Antes do acidente, Beck planejava criar um mega trio com Carmine Appice(batería) e Tim Bogert(baixo) membros do “Vanilla Fudge”. Sua intenção se viu frustrada por que ao retornar após o acidente estes partiram para formar a banda “ Cactus”. Estes se dissolveriam também pouco tempo depois. Era o que Beck estava esperando. Com eles formaria o “Beck, Bogert & Appice”.Ao contrario do que ele esperava a coisa não deu muito certo. Beck se sentiu decepcionado e após a dissolução se retirou para um exílio musical por 18 meses.

Ao voltar à ativa decidiu atuar em carreira solo, unindo-se a músicos eventuais. Foi uma boa idéia, isso lhe permitia excursionar por diferentes estilos musicais sem se ver preso a preceitos desta ou aquela banda. O surgimento do álbum de jazz-fussion “Blow by Blow” (1975) iniciou sua careira ascendente. Álbuns posteriores como “Wired” (1976), trariam faixas como a versão "Goodbye Pork Pie Hat" de Charles Mingus. Foi considerado por muitos como um dos melhores álbuns já editados.
A lista de músicos com quem tocou é extensa, músicos de estilos diversos como, Jan Hammer ( Ex Mahavishnu Orchestra), Stevie Ray Vaughan ,Santana, Jimmy Copley, Vinnie Colaiuta, B.B King, Mick Jagger, Roger Waters, Pino Palladino, Eric Clapton, Tal Wilkenfeld e um largo e infindável etc.

Álbuns posteriores como “Flash” e outros lhe renderiam alguns Grammy, fama e reconhecimento. Sem chegar a ser um musico popular e comercial, Beck construiu uma solida carreira que o coloca entre os 10 melhores guitarristas de todos os tempos.

Jeff Beck - Drown in my own tears
Jeff Beck - Led Boots
Jeff Beck - Nadia
Jeff Beck - Somewhere Over the Rainbow

Jeff Beck - Stratus
Jeff Beck - Scatterbrain
Jeff Beck - Goodbye Pork Pie Hat
Jeff Beck-Definitely Maybe


Tiago Della Vega - Isabella ( Muito bom)






2 comentários:

1.
E.S.A disse...

Fernando a materia com o Jeff Beck, foi demais, eu escrevi isso no meu blog. É muito legal a iniciativa, o blog e tem muita informação pra quem não quer apenas tocar, mas também ficar informado sobre os grandes idolos da guitarra.
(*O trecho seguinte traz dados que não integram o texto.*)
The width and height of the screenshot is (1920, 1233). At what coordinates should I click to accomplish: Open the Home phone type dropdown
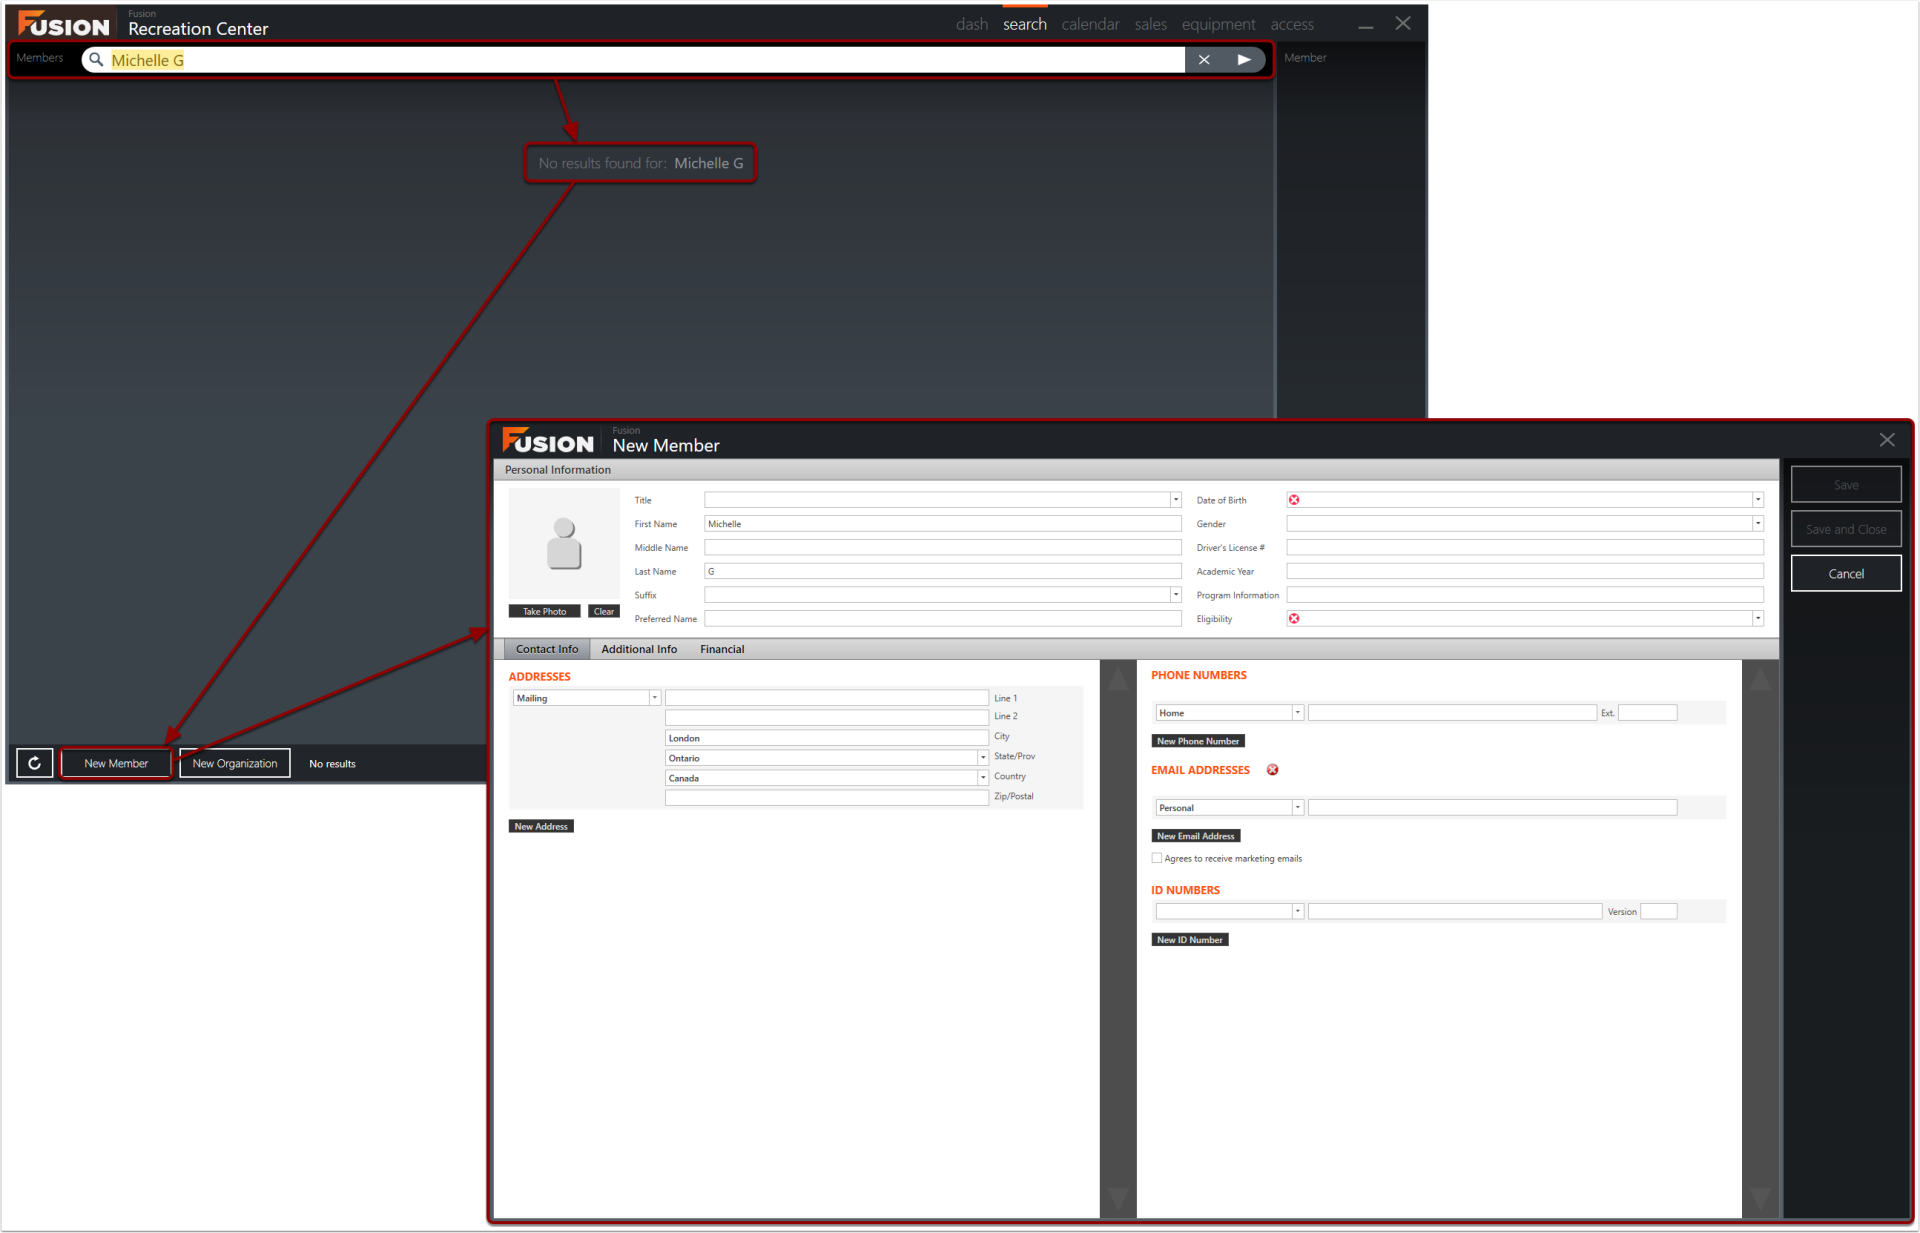[1297, 713]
Ah, mas eu queria saber c vc poderia fazer uma materia sobre o grande Eric Clapton... é só um pedido.

Parabens, eu adicionei o link do blog no meu site.

Abraços

clubedoalgodao disse...

Valeu pelo comentário, gostei muito do seu blogue também.Estou salvando suas matérias como objeto de estudo.Acho importante blogues intemporais, o que escreve não perde a validade, vão ser importantes materias de consulta sempre, é o que pretendo com o meu também. Quanto a Eric Clapton eu ppoderia escrever algo no futuro mas no momento estou me dedicando mais a musicos menos conhecidos, sobre Eric Clapton tem muita informação na rede, bem que gostaria de escrever sobre todos os "grandes", mas é uma tarefa gigantesca, por isso prefiro me centrar de momento nos mais desconhecidos, ou os "esquecidos". De todas formas escrevi sobre o Clapton indiretamente no meu post sobre Derek and the Dominós, dá uma olhada lá.